Voici quelques extraits.
“Quand tu viendras dans le pays…..que tu l’auras conquis, et t’y seras installé, tu diras, je vais établir au-dessus de moi un roi, comme tous les peuples qui m’entourent”.
“Tu établiras sur toi un roi que l’Eternel ton Dieu choisira parmi tes frères…”
“Seulement, qu’il ne prenne pas trop de chevaux, et ne ramène pas le peuple en Égypte….”
“Et qu’il ne prenne pas trop de femmes…ni trop d’argent et d’or.”
“Il écrira un Sefer Tora……”
“Afin que son cœur ne s’enorgueillisse pas a l’égard de ses frères, et qu’il ne s’écarte pas du commandement….”.

On a l’impression, à la lecture du premier verset, qu’après la conquête et l’installation, c’est le peuple qui voudra installer un roi à l’instar des autres peuples, “pour faire comme les autres”.
Mais voilà qu’au lieu de rejeter cette aspiration, Moshe Rabbeinou poursuit: tu établiras sur toi un roi…comme s’il “légalisait” à posteriori, une décision prise par le peuple, la transformant du coup en Mitsva.

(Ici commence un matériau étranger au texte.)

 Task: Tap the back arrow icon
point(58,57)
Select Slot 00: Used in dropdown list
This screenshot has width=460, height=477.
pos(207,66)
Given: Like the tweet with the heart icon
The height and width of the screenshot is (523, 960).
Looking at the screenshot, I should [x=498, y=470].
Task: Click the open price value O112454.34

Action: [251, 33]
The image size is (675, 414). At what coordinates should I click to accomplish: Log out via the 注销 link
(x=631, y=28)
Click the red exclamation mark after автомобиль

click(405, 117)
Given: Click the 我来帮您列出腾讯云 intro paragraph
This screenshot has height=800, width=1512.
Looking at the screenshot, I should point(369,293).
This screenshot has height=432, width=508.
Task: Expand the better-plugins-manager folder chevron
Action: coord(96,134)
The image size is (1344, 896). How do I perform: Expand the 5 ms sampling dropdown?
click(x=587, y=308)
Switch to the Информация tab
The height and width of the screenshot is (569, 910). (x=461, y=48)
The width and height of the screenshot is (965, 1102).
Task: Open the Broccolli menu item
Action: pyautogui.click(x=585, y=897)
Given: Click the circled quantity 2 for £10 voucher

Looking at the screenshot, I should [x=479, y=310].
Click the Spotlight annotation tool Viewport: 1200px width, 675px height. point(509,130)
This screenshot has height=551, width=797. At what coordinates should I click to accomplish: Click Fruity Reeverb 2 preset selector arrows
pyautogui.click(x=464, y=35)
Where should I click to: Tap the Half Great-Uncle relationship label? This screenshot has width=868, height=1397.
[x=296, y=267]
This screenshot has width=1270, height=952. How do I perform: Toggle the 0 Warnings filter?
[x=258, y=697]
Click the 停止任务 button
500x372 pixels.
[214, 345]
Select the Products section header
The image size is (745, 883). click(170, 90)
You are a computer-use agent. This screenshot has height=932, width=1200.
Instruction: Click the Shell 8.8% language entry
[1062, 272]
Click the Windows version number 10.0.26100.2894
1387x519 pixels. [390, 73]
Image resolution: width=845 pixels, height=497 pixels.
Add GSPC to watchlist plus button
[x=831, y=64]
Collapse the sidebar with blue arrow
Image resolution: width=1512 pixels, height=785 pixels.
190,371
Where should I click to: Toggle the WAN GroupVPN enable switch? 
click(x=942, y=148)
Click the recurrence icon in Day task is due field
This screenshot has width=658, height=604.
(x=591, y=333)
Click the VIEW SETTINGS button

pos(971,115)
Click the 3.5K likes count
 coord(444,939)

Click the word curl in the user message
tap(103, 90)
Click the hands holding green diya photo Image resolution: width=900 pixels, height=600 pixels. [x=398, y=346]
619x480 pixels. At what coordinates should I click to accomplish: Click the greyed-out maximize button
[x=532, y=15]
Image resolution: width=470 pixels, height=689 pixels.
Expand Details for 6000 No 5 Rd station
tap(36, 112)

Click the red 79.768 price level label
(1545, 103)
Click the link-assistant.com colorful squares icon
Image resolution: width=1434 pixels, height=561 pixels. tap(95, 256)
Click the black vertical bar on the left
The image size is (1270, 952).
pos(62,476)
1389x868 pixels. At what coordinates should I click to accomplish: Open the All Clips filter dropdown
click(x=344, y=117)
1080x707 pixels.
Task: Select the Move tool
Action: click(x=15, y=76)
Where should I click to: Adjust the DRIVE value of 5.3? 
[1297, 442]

La suite du texte nous montre d’ailleurs dans quel degré de méfiance la Tora considère l’institution royale (pas d’abus d’argent, de chevaux, de femmes, de pouvoir…).

Cette éventuelle demande du peuple va mettre quelques siècles à se manifester, et va émerger à l’époque des Juges, plus exactement de Shmouel Hanavi.
Voici un extrait de Shmouel 1/8/4:
“Tous les anciens d’Israël se rassemblèrent et vinrent chez Shmouel.”
“Ils lui dirent: voici que tu as vieilli, et tes fils ne marchent pas dans tes voies. Maintenant, établis-nous un roi pour nous juger comme tous les peuples.”
“La chose déplut aux yeux de Shmouel lorsqu’ils dirent cela…et Shmouel pria Hashem.”
“Hashem dit a Shmouel: écoute le peuple en tout ce qu’il te dira, car ce n’est pas toi qu’ils ont rejeté, ils ont rejeté Mon règne sur eux.”
Hashem reproche au peuple sa conduite, et recommande à Shmouel d’accepter la demande du peuple, והגדת להם משפט המלך אשר ימלוך עליהם « et tu leur diras la loi du roi qui règneras sur eux ».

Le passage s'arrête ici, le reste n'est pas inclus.